The thing that really ticks me off about those captchas -- besides that it seems I'm more likely to have them forced on me when I'm on a VPN, so presenting an AWS IP to their server -- is that sometimes they think I'm wrong about, e.g., which square has an image with a bicycle. No! It's YOU, captcha algo, that are incorrect! Your images are wrongly labeled! Grrr, so annoying :-(
I find the requests are often vague. "Check each square with a traffic light" -- does that mean just the light itself, or does it also mean the supporting structure? Also sometimes the images are lacking context. "Click each square with a train" and one of the images is a close up of some metal carriage with a window. Could be a bus, could be a train.
The price being letting one central entity monitor which sites everyone visits, and block access if they like? For example if you try to avoid their spying by use of TOR, only to find half the web is now blocked.
Or did you mean the 30 seconds-1 minute of time to solve the captcha (assuming it doesn't infinitely keep going)?
I wasn't accessing google's content when being interrupted. I'm happy to solve a meaningless captcha, but all the images presented are literally "find the traffic lights, find the crosswalks, find the bicycle riders," it's obvious what their purpose is
Why are you angry at Google when you weren't on Google's page? The owner of that page decided to use the captcha there, if Google didn't offer it they would use another service. This is like being angry at your internet provider because you saw ads on the internet.
BTW I'm happy people aren't spending their time on meaningless tasks, at least it's useful for something.
I wonder about the quality of the data they're getting from all the random people training them. A few days ago I had to answer one by "selecting all the parking meters" and it wouldn't let me continue without also selecting a picture of what was clearly a rural mailbox on a post.

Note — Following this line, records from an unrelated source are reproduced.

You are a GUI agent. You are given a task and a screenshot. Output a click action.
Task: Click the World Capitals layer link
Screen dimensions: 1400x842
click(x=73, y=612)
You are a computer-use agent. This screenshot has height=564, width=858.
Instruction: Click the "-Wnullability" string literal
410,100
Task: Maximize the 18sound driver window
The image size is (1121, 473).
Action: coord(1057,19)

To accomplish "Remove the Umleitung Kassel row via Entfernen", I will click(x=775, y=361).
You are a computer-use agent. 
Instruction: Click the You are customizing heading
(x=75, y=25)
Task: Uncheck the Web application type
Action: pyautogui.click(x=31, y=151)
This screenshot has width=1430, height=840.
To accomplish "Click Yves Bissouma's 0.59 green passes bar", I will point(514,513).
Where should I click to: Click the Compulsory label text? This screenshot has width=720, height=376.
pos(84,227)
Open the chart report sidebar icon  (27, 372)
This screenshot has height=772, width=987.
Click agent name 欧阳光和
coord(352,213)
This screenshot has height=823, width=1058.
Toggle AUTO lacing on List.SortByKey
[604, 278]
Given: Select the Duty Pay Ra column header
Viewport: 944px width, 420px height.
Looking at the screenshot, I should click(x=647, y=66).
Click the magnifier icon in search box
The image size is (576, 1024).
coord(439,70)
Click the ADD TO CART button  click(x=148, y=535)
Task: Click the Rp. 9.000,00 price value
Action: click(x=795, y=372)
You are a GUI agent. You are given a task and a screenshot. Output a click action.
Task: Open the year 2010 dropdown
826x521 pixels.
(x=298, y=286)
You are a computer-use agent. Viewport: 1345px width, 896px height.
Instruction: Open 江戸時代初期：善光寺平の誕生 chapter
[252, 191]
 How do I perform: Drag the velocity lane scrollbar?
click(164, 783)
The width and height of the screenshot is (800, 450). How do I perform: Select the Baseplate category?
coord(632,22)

You're not required to do anything - you can simply close the page. It's as legal as any other code on that page the owner decided to put there. You aren't entitled to use the page in your way.
For free sites, largely agree. I do find it odd however if this happens as well on site where I pay for the account or for a service. At the very least that site should recognise me with some confidence and not have recaptxha rely on all the tracking around the world. Sometimes I need to fill in 7-8 sets of those puzzles in order to be able to login to order groceries...
Yep. I've done this. I explained to the CSR when asked why I wanted to cancel that it was because I found the website's captcha unnecessary and too hard to use.
I'm sure they didn't care, or just thought I was tilting at windmills, but if I'm one of many that cancel for that reason, the service might understand it's costing them money.
A few days ago I thought of building my own captcha system. Was wondering, how would you test a captcha system? Like, how can I get a few clever bots to try and break it to see if it works?
It is a way to prove you’re human and get useful work out of it. Is your issue that you’re giving free labor to Google specifically or would you have an issue irrespective of the company?
My issue is giving free work for free to a company. I see no reason to help them in their chase of a 100B+ market opportunity for free. Some kind of "silly" captchas I might be OK with, if a website chooses them. But sometimes they interrupt (at least while I was using chrome) in the middle of browsing and block off a part of the internet for me until I do as they ask.
As a consumer, it’s your choice to not support them if you feel it has become too burdensome to fill out the captcha.
The legality of this shouldn’t even be a question. No one is forcing you to use these sites.